The obtained Frequency Response Function (FRF) from previous evaluation enables the estimation of the structure's acceleration response when subjected to a designated earthquake excitation. This estimation procedure entails the multiplication of the FRF with the Fourier transform of the historical earthquake ground excitation time history. This approach facilitates the prediction of the structure's acceleration frequency response to the specific earthquake excitation (as visualized in Figure 13). This acceleration spectrum can be subsequently transformed into the time domain using the inverse Fourier transform. This simulation facilitates a direct comparison and comprehension of how mortise-tenon-joint buildings mitigate earthquake vibrations through the combined effects of frictional damping within joints and the properties of the materials involved.

Figure 13. Historical earthquake excitation acceleration (Landers).

Figure 14 illustrates a comparative analysis of the acceleration response between mortise-tenon joint structures and glued counterparts, both subjected to the Landers earthquake excitation. The peak acceleration observed for the glued structure is 4.35 m/s², while the flexible structure records a peak acceleration of 3.87 m/s². This difference implies an 11.0% reduction in the mortise-tenon joint structure's acceleration due to the influence of frictional damping within joints and materials.

It is worth noting that this reduction rate might not appear substantial. This observation can be attributed to the resonance frequency of the bending mode in the building model, which exceeds 10 Hz. In contrast, real-world buildings typically exhibit resonance frequencies within the range of 0 to 10 Hz. As earthquake excitations predominantly occur at low frequencies, this mismatch between resonance and excitation leads to imperfect peak alignment, potentially contributing to the lower-than-expected reduction rate.

Figure 14. Simulated acceleration at roof when subject to excitation from Landers Earthquake.

6. Conclusions and Future Work

This study has successfully developed an economical sensor system tailored for high school students, employing accelerometers in conjunction with the LabQuest data acquisition tool. This innovative system equips students with the ability to systematically analyze structural responses to earthquake-induced vibrations. By facilitating the exploration of acceleration and vibration responses across a range of structural scenarios, this system empowers students to gain insights into strategies for bolstering damping efficacy and curtailing earthquake-related damage.

The key findings of this investigation underscore the seismic potential of mortise-tenon structures. Specifically, our results illuminate the capacity of such structures to attenuate earthquake vibrations, particularly in scenarios characterized by substantial relative displacement at the base. This advantageous behavior can be attributed to the pronounced frictional damping exhibited within the joints of mortise-tenon structures.

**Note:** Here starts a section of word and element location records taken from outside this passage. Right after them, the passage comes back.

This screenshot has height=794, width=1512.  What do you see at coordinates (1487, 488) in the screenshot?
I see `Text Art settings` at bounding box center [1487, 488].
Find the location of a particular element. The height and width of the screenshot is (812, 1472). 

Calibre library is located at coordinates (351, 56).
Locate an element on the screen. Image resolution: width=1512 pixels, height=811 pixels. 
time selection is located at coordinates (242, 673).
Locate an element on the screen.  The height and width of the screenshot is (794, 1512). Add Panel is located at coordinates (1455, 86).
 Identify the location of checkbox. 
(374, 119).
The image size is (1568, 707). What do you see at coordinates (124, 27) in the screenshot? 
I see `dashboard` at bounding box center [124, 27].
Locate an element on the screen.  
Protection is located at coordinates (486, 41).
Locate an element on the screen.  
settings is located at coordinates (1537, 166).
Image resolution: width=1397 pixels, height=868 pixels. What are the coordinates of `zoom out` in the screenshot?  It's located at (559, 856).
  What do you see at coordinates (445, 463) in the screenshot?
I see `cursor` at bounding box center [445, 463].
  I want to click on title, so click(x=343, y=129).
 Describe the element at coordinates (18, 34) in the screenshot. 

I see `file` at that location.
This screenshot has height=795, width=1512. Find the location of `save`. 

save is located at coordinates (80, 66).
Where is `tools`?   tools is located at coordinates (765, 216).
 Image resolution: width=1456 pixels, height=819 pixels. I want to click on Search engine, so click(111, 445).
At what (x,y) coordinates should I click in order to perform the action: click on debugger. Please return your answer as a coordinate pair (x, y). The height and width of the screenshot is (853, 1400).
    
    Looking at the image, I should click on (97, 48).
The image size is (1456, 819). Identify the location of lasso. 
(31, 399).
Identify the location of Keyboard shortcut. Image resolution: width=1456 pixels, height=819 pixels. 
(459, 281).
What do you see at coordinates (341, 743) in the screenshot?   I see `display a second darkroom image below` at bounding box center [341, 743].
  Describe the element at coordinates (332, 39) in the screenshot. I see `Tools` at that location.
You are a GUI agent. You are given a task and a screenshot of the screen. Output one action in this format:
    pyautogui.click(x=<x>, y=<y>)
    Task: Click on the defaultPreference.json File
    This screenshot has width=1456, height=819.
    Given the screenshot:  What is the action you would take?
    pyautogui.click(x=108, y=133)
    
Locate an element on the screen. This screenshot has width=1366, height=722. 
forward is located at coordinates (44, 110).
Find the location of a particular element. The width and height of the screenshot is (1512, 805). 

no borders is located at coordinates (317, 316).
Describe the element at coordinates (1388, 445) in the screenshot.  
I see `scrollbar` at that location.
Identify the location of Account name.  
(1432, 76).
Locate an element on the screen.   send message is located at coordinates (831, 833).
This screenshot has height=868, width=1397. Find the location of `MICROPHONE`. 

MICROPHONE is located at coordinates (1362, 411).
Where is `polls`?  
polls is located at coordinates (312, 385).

Looking ahead, this research lays the foundation for future inquiries. Subsequent investigations could focus on refining the design and construction of mortise-tenon structures to enhance their seismic resistance further. Moreover, by encompassing a wider range of structural forms and materials, future studies can contribute to a more comprehensive understanding of how various configurations respond to seismic events. This research trajectory also opens doors for ongoing educational initiatives, fostering increased engagement among students with earthquake engineering concepts and nurturing a deeper appreciation for structural dynamics and seismic performance.